Vatican shelves assault probe into Canadian cardinal claims

ROME (AP) — The Vatican said Thursday that a preliminary church investigation into sexual assault allegations by a Canadian woman against a top cardinal, Marc Ouellet, has determined the case doesn’t warrant further investigation.

Vatican spokesman Matteo Bruni issued a statement responding to reports this week that Ouellet was one of several people named in a class-action lawsuit against the archdiocese of Quebec that accused several priests of sexual abuse or assault.

Ouellet, 78, headed the Quebec archdiocese from 2002-2010, when he became the powerful prefect of the Vatican’s bishops’ office. In that job, he oversees all of the Catholic Church’s investigations into allegations of sexual misconduct involving adults and bishops or cardinals.

Bruni confirmed allegations against Ouellet were received by the Vatican and investigated by a Jesuit theologian, the Rev. Jacques Servais. Servais determined there were no grounds to proceed further with a canonical investigation or trial, Bruni said.
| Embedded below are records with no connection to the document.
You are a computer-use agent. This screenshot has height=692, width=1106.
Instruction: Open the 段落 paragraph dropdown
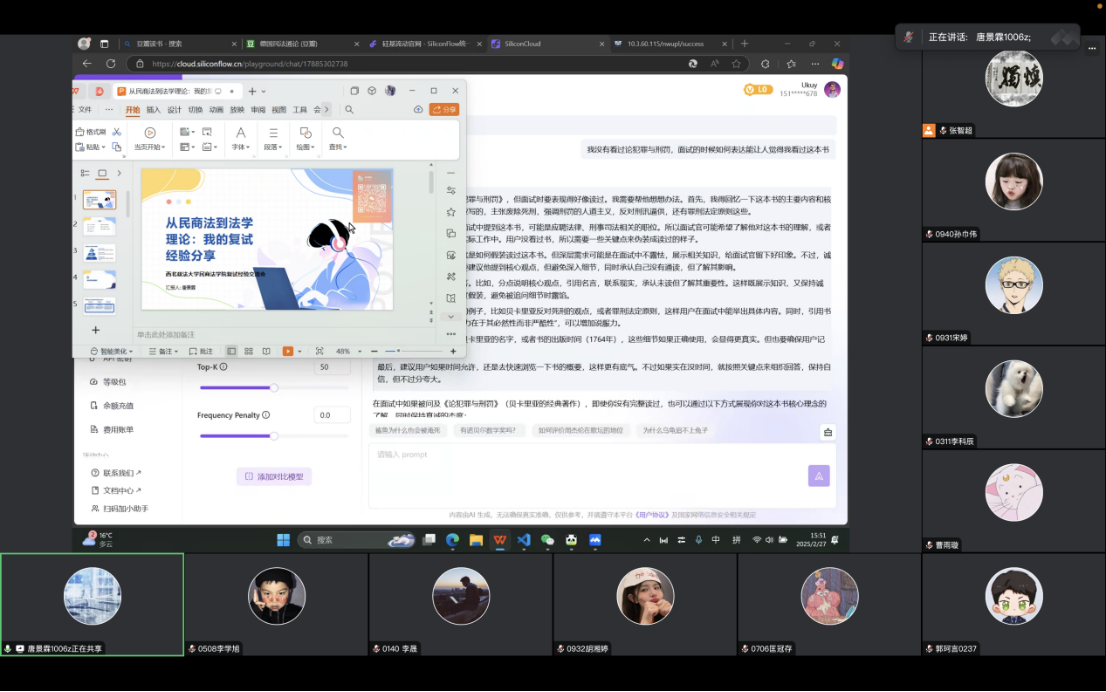point(272,147)
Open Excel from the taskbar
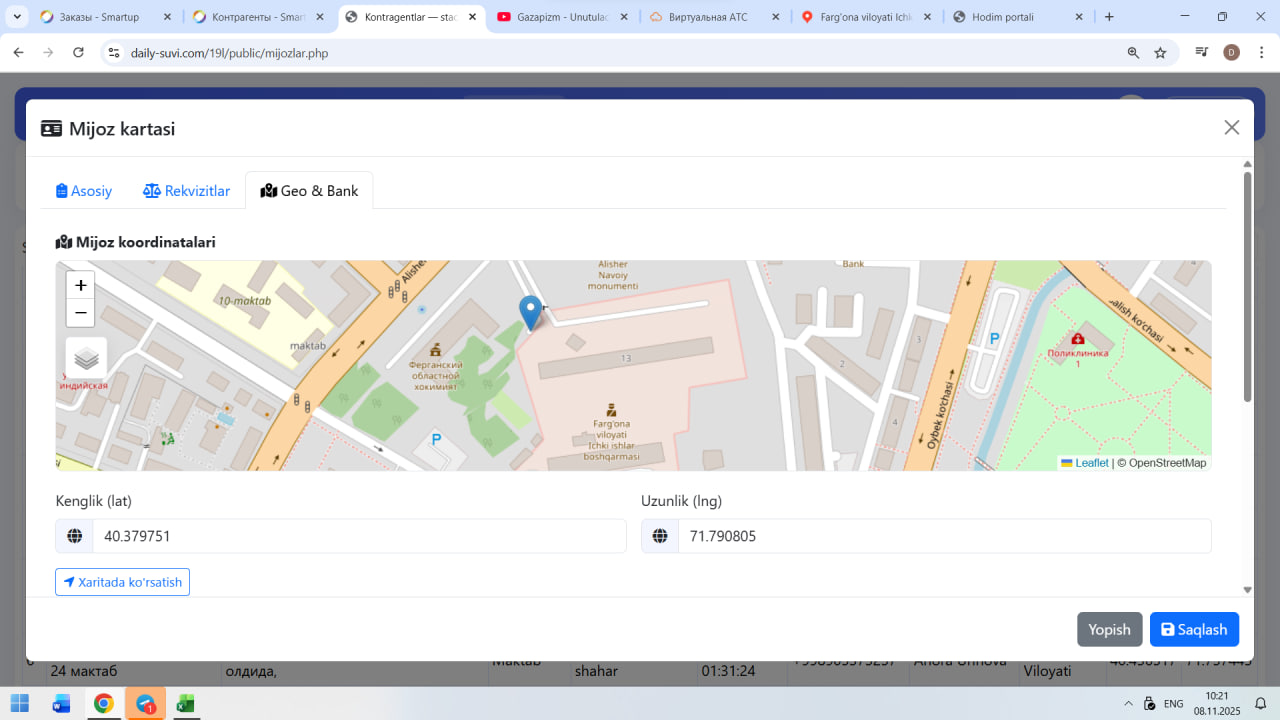The width and height of the screenshot is (1280, 720). [185, 703]
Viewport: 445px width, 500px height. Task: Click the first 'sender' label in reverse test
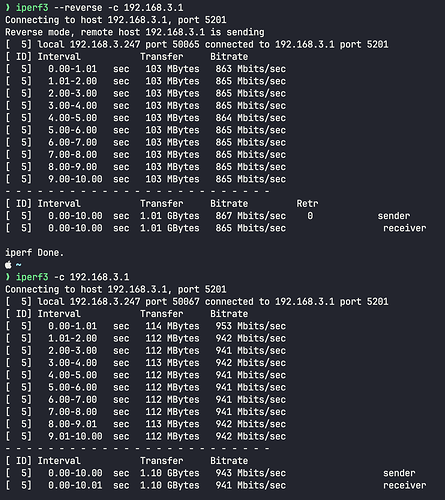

Asked about the lawsuit, Servais said he came to that conclusion after having read the written allegations by the woman, identified as “F,” and having interviewed her via Zoom with a member of a diocesan committee present.

“This person didn’t bring forward an accusation that could provide material for an investigation,” the Vatican’s statement quoted Servais as saying.

As such, Pope Francis “declared that there are not sufficient elements to open a canonical investigation for sexual aggression by Cardinal Ouellet against F,” Bruni’s statement said.

The Catholic Church has fine-tuned procedures to investigate and sanction priests accused of sexual misconduct with minors, but it rarely takes punitive action against clerics accused of sexual misconduct with adults.

The woman was quoted by the Canadian Press and other media as accusing Ouellet of several incidents of unwanted touching, including sliding his hand down her back and touching her buttocks at a 2010 event in Quebec City.

Justin Wee, a lawyer for the woman, said his client is determined to prove her allegations in civil court.

“She’s very disappointed,” he said.” But she knows there’s no other choice but to go to civil court.”

Wee said she did not bring her complaint to the police.

“It’s up to her,” he said when asked why she didn’t go to the police, adding that she initially tookt her complaint to the Archdiocese of Quebec.

The archdiocese declined to comment on the suit because it is before the court.